Huerta and Bagnoli said they believe that the diversity Grinnell will attract from New Orleans will bring about positive diversity overall, with an emphasis on diversity in contexts other than race.

“I think taking the time to discuss Posse and what we have brought and continue to bring to the campus not just in terms of diversity, but in perspectives and leadership can be productive,” Huerta wrote in an email to the S&B. “I would like to see Posse continue on this campus regardless of the city because that means that students are getting the opportunity to engage with higher education.”

“Diversity of perspectives within the Hispanic community is incredibly important to consider, such as place of origin, diversity of culture, diversity of experience, socioeconomic diversity,” Bagnoli said. “While we’re happy to continue recruiting in L.A., our interest in diversity guides us to look at different areas such as New Orleans.”

Students questioned why Grinnell decided not to welcome three Posses onto campus, which administrators attribute to significant economic hurdles.

“It’s a very expensive program,” Arora said. “There are very few schools that can afford two Posse cities … I don’t know of any that recruit from three.”

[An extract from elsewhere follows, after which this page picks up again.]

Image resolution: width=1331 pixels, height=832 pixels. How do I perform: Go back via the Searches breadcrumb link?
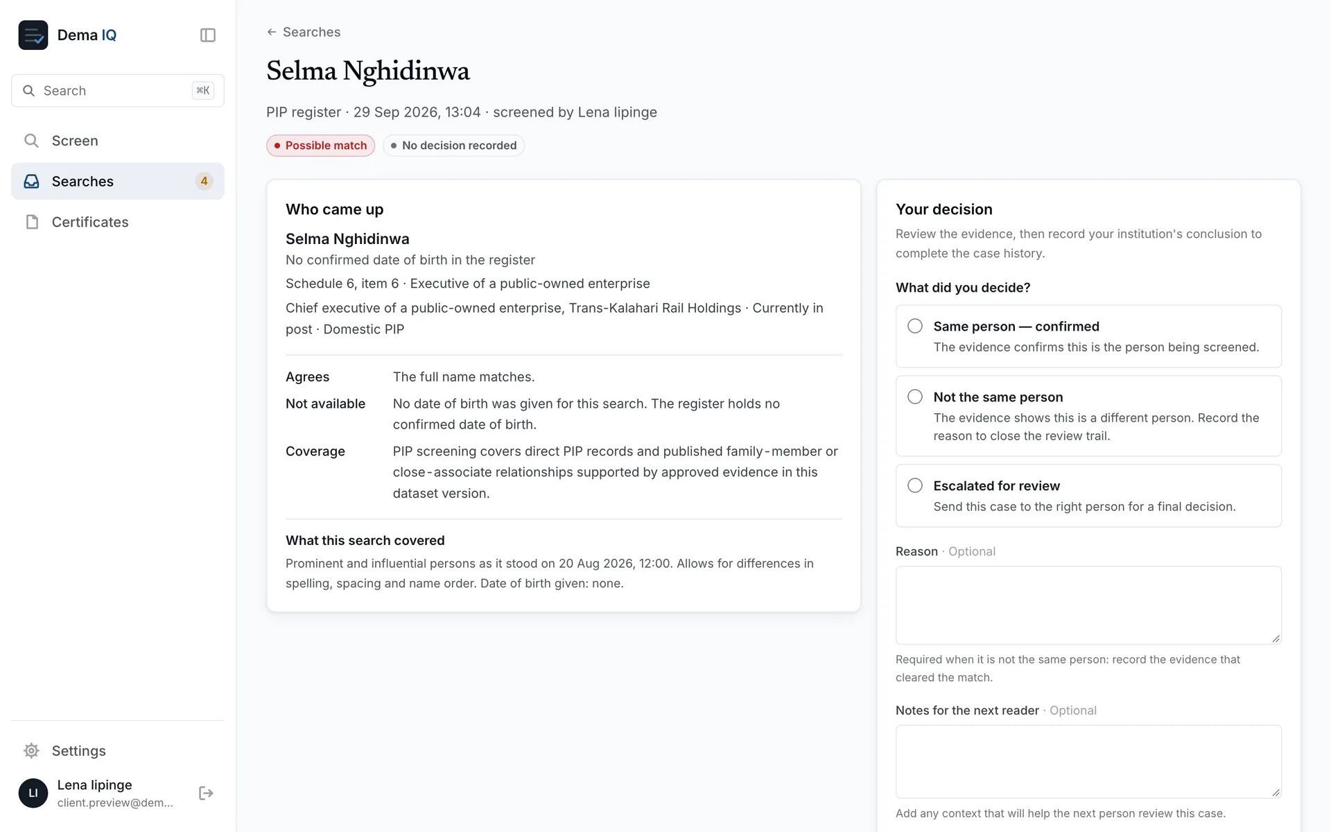click(304, 32)
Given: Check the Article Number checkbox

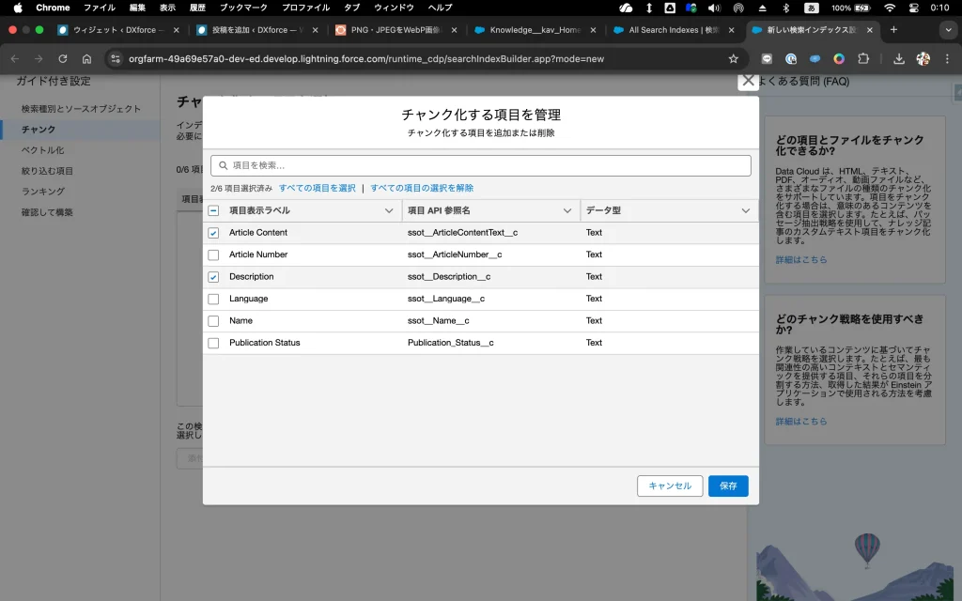Looking at the screenshot, I should [213, 254].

Beyond institutional considerations, the painfully slow reconstruction of New Orleans played a large role in the decision to welcome a Posse from the area. According to Arora and Bagnoli, the transition to New Orleans goes beyond the College’s interests: it acknowledges the struggles that students and school systems have experienced in the aftermath of Hurricane Katrina.

“The people who left have not come back and the public schools are amongst the weakest in any major city in the country, so schools like Grinnell don’t automatically go there even though we should,” Arora said. “Katrina is not an event that just came and went … it fundamentally transformed our understanding of poverty, development and their intersections with race and class in and around Louisiana.”